<#2720 [Core feature] Add Outputs() as the idiom f...
# flytekit
a
#2720 [Core feature] Add Outputs() as the idiom for multiple outputs, to avoid user confusion on NamedTuple-vs-dataclass Issue created by jdanbrown Motivation: Why do you think this is important? (Copying out a feature request from slack, hopefully I captured enough context here) I now understand the (important) distinction between dataclasses and NamedTuple in flytekit: • NamedTuple : output :: kwargs : input — this makes a lot of sense, because you want multiple outputs, with names • NamedTuple cannot be used as a datatype, only as a return type to mean "multiple outputs" • dataclass is a normal datatype that you can use wherever you like. it doesn't mean "multiple outputs" What's confusing is the way a python user declares a datatype using
@dataclass
or
NamedTuple
is basically the same:
Copy code
@dataclass
class Config:
    epochs: int
    cv_splits: int
    ...

class Config(NamedTuple):
    epochs: int
    cv_splits: int
    ...
So it's a very easy trap to think they're basically interchangeable and then get confused and/or frustrated when flyte behaves in very different ways depending on which one you used. My team is trying to anticipate adding the rest of our team as flyte users (~8 people), as well as handfuls more teams (~5–10 teams) as users, and we think this is an important friction to get ahead of and have a simple recommendation and happy path for. Goal: What should the final outcome look like, ideally? Library pseudocode • Define this once • Document/explain to users to use Outputs instead of NamedTuple for task outputs
Copy code
# Outputs is like NamedTuple except:
#   - It fills in the type name for you -- it's a nuisance parameter, and flyte ignores it
#   - You use it inline instead of inheriting from it, for both type and value usages
#   - TODO Add metaclass stuff to make this code actually work as a type (and a value)

* DIRECTIVES *
(1) In the flytekit issue, what is NamedTuple said to be unusable as?
(2) Continue the flytekit issue from the point where it stops.
The data that comes next is from a separate source and is unrelated to the flytekit issue.

* GIVEN MATERIAL *
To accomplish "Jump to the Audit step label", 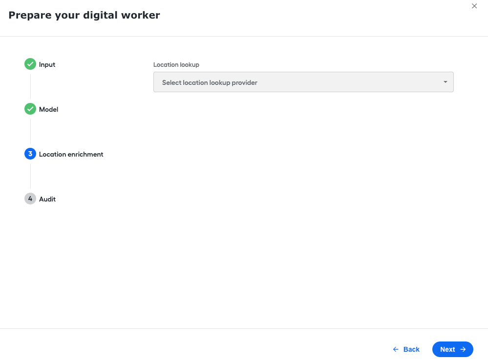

* RESULTS FOR EACH TASK *
(1) It cannot be used as a datatype, only as a return type meaning "multiple outputs."

(2)
Outputs = lambda **kwargs: NamedTuple("Outputs", **kwargs)
Example user code:
Copy code
from wherever import Outputs

@dataclass
def Config:
    ...

@dataclass
def TrainStats:
    ...

@task
def evaluate_model(
    config: Config,         # A user-defined dataclass
    model: tf.keras.Model,  # Some type from a library
    metrics: List[str],     # A normal python datatype
) -> Outputs(               # Use Outputs() inline as a type instead of declaring a NamedTuple
    success: bool,          # A normal python datatype
    stats: TrainStats,      # A user-defined dataclass
    thresholds: np.ndarray  # Some type from a library
):
    ...
    return Outputs(         # Also use Outputs() as a value, matching the type above
        success=...,
        stats=...,
        thresholds=...,
    )

# Simple tasks can ofc still return single outputs too
#   - With no name, i.e. flyte's default o1 naming
@task
def sample_train_data(X: pd.DataFrame) -> pd.DataFrame:
    ...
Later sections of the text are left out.